According to Bamuturaki, Uganda Airlines may have to wait up to two years for the UK CAA to complete its security vetting of Entebbe International Airport.
At its last audit under the International Civil Aviation Organisation’s (ICAO) Universal Security Audit Programme (USAP) in 2017, Entebbe scored 81.8%, considerably better than the global average of 72%. However, the airport was last audited under ICAO’s Universal Safety Oversight Audit Programme (USOAP) in July 2014. A scheduled audit in 2020 was postponed due to Covid-19. Another ICAO audit is now scheduled for October 2023. The UK CAA apparently wanted this brought forward, but the Uganda CAA declined the request, reasoning that ICAO audit slots are pre-booked and would be challenging to shift.

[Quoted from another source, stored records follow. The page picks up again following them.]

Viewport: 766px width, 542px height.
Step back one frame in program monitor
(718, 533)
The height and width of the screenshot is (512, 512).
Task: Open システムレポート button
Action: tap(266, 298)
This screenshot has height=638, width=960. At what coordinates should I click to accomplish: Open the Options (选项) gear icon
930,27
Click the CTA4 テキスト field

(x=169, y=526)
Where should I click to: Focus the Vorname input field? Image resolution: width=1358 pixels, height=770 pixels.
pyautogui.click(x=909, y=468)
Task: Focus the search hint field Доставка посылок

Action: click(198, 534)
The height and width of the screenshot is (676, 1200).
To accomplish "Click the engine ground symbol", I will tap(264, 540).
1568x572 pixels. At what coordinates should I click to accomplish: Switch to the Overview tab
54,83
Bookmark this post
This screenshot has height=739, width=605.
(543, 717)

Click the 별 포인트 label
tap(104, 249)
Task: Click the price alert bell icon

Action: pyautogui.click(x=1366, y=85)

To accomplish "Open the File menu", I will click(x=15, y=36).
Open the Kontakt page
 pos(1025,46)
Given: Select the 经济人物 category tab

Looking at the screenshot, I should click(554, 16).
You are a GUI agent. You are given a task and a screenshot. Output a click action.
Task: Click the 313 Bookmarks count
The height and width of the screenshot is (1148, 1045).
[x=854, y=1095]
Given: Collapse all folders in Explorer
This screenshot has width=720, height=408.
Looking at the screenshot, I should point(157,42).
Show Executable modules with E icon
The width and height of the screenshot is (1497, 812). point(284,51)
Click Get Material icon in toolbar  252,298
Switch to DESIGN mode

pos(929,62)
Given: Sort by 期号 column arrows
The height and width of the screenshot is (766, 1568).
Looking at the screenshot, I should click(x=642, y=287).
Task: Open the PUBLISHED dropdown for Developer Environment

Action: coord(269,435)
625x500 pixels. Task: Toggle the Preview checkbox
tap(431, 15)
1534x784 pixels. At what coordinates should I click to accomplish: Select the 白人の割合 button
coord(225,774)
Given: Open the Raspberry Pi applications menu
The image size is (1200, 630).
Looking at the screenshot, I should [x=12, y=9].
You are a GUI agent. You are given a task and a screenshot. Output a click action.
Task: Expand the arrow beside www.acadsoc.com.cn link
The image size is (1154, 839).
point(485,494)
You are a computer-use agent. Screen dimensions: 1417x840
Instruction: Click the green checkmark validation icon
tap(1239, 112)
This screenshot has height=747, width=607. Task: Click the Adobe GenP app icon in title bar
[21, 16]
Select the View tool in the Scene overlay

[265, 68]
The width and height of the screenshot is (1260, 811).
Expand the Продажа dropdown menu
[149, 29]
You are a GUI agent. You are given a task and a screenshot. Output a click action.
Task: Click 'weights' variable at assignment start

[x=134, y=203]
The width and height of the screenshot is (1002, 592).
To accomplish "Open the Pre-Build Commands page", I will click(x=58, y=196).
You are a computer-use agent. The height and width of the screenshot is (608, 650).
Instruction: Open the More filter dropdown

The UK CAA was not immediately available for comment.
Bamuturaki told The EastAfrican, “at the airline level, we are cleared”. A year ago, she told reporters that the airline’s plans for flights to London had also been hamstrung by regulatory delays with the issuance of a UK Third Country Operator (TCO) approval resulting from Brexit and the COVID-19 pandemic. She said the UK regulator had provided a checklist of requirements, 80% of which were not the airline’s domain but that of the Uganda Civil Aviation Authority, the Minister of Works and Transport, and the Ministry of Justice.
Uganda Airlines’ has wanted to launch flights to London since its inception, but its two A330-800N widebodies were only certified by the Uganda CAA in August 2021.